◆ **Page text**

• • • • •

Plaintiffs' failure to initiate their administrative claim and receive a final determination of that claim before filing this action is fatal. This case was originally filed in state court on April 30, 2020, then removed to this Court on September 8, 2020. (See Notice of Removal, Doc. 1.) Plaintiffs did not file an administrative claim with the Department of Health and Human Services until either September 18 or September 24, 2020. (Torres Dec., Doc. 21-1, Pg. ID 389; Poster Dec., Doc. 40-1, Pg. ID 909.) "[C]ourts generally do not allow plaintiffs to attempt to cure an exhaustion deficiency while a claim is already pending before a federal court." Elmore v. Harris, No. 2:18-cv-2608, 2018 U.S. Dist. LEXIS 219277, at *2 (W.D. Tenn. Oct. 3, 2019) (citing Edwards v. District of Columbia, 616 F.Supp.2d 112,117 (D.D.C. 2009)). Though Plaintiffs maintain that their claim is now procedurally exhausted (Memorandum in Opposition to Motion to Dismiss, Doc. 40), the conclusion remains the same. See Darwish v. Pompeo, 18-cv-01370, 2022 U.S. Dist. LEXIS 49706, at *13 (W.D.N.Y. March 21, 2022) ("When the exhaustion requirement is not met, the plaintiffs claims must be dismissed even when FTCA claims become administratively exhausted while the lawsuit is pending."). Plaintiffs did not properly exhaust their administrative remedies before filing this suit.

"A court may consider exhibits attached to the complaint. .. and to [the] defendant's motion to dismiss, so long as they are referred to in the complaint and are central to the claims contained therein, without converting the motion to one for summary judgment." Gavitt v. Born, 835 F.3d 623, 640 (6th Cir. 2014). These exhibits attached to the motion to dismiss briefings are central to the claims at issue because the exhaustion of administrative remedies is a precondition to filing suit in this Court. Thus, the Court may properly consider these declarations in this order.

Plaintiffs alternatively argue that permitting them to amend their Complaint would cure any deficiency created by the premature filing of this case. (Memorandum in Opposition to Motion to Dismiss, Doc. 40, Pg. ID 898-99.) "[A]s a general rule, a premature complaint cannot be cured through amendment, but instead, [the] plaintiff must file a new suit." Duplan v. Harper, 188 F.3d 1195,1199 (10th Cir. 1999) (citing Sparrow v. USPS, 825 F.Supp. 252, 254-55 (E.D. Cal. 1993)). That is to say, "the failure to exhaust administrative remedies prior to filing suit cannot be remedied by amending the complaint at a later date." Edwards, 616 F.Supp.2d at 117. "Allowing claimants generally to bring suit under the FTCA before exhausting their administrative remedies and to cure the [] defect by filing an amended complaint would render the exhaustion requirement meaningless and impose an unnecessary burden on the judicial system." Elmore, 2018 U.S. Dist. LEXIS 219277, at *2 (quoting Duplan, 188 F.3d at 1199).

• • • • •

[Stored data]
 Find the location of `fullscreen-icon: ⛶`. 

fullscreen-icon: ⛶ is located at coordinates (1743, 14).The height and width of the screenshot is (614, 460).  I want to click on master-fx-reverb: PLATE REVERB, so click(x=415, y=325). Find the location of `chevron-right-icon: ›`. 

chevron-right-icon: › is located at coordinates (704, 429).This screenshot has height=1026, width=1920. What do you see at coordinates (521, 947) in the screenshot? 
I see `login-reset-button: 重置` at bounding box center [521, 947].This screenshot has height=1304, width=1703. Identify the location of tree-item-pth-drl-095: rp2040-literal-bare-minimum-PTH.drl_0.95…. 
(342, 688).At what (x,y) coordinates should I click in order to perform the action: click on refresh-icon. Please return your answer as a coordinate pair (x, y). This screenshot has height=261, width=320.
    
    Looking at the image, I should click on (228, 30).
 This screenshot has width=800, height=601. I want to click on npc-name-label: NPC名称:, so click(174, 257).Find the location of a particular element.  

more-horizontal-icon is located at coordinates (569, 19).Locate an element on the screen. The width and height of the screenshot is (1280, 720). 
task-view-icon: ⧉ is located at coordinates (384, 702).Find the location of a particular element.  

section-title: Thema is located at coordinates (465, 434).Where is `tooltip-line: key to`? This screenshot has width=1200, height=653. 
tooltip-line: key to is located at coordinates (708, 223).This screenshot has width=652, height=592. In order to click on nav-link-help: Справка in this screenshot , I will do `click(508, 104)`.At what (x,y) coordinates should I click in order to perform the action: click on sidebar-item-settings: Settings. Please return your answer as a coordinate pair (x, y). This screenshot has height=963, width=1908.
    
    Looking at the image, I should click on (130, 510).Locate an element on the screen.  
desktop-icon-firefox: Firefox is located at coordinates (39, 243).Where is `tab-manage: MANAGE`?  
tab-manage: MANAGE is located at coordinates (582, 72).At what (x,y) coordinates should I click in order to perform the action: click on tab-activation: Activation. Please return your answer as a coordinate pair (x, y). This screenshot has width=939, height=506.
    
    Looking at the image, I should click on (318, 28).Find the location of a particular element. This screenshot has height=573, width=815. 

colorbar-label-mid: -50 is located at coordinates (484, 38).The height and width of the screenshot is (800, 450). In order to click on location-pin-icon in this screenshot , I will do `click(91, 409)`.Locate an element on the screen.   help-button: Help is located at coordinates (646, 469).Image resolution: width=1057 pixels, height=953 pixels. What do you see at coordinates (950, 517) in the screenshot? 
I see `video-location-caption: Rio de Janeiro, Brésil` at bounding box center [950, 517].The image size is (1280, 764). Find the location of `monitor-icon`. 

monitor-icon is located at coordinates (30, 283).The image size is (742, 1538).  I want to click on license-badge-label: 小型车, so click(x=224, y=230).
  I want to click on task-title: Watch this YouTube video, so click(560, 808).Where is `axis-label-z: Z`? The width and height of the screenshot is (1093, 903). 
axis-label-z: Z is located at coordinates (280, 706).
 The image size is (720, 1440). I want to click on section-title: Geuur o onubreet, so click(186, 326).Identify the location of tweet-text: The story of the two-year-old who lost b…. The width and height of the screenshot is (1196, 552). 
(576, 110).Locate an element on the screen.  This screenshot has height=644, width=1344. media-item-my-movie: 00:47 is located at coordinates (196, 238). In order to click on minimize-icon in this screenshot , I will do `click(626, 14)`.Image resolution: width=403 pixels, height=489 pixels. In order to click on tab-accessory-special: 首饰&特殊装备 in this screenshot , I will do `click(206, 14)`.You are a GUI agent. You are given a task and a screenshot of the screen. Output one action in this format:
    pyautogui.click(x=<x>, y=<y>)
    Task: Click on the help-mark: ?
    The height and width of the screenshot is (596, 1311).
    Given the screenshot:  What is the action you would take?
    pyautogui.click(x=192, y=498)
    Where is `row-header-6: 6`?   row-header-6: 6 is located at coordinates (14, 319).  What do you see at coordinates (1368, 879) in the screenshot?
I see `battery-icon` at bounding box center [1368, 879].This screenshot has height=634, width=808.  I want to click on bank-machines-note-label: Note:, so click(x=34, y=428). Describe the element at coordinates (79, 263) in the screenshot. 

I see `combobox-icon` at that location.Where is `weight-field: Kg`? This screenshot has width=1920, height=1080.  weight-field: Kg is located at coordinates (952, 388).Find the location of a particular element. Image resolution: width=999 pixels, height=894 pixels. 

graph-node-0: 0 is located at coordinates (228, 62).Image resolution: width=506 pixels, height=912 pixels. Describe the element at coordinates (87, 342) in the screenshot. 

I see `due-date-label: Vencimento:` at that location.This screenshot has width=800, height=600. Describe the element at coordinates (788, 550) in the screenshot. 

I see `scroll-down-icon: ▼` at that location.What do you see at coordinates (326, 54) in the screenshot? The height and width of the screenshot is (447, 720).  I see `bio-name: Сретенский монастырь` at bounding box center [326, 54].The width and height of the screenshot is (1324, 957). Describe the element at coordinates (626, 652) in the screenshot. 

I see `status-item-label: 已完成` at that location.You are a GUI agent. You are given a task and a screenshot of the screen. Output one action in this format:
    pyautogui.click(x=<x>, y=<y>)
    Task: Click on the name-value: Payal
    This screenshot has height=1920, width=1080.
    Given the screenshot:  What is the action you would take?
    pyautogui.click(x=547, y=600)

• • • • •

◆ **Exercises to complete**
• 1. According to the court opinion on administrative exhaustion, on what date was the case removed to this Court?
• 2. Please continue the court opinion on administrative exhaustion after its last sentence.

◆ **Responses in order**
• 1. September 8, 2020.

• 2.
Nevertheless, Plaintiffs maintain that this case has unique circumstances that should permit an amended complaint to constitute a new action. To support their argument, Plaintiffs cite to cases outside of the Sixth Circuit wherein a "complaint had been filed without alleging any FTCA claims, and the plaintiff amended their complaint to allege FTCA claims for the first time after exhaustion had been achieved." (Memorandum in Opposition to Motion to Dismiss, Doc. 40, Pg. ID 900-01.) Of course, in describing those cases, Plaintiffs demonstrate how they are distinguishable from the one at hand. Plaintiffs' Proposed First Amended Complaint does not, for the first time, raise allegations forming the basis of a FTCA claim, because the original Complaint bring claims covered by the FTCA. (See Complaint, Doc. 13.) Thus, amending the Complaint would not excuse Plaintiffs' failure to exhaust their administrative claim.

Plaintiffs did not fully exhaust the FTCA's administrative remedies before instituting this current case against the United States. Thus, the claims against the United States must be dismissed.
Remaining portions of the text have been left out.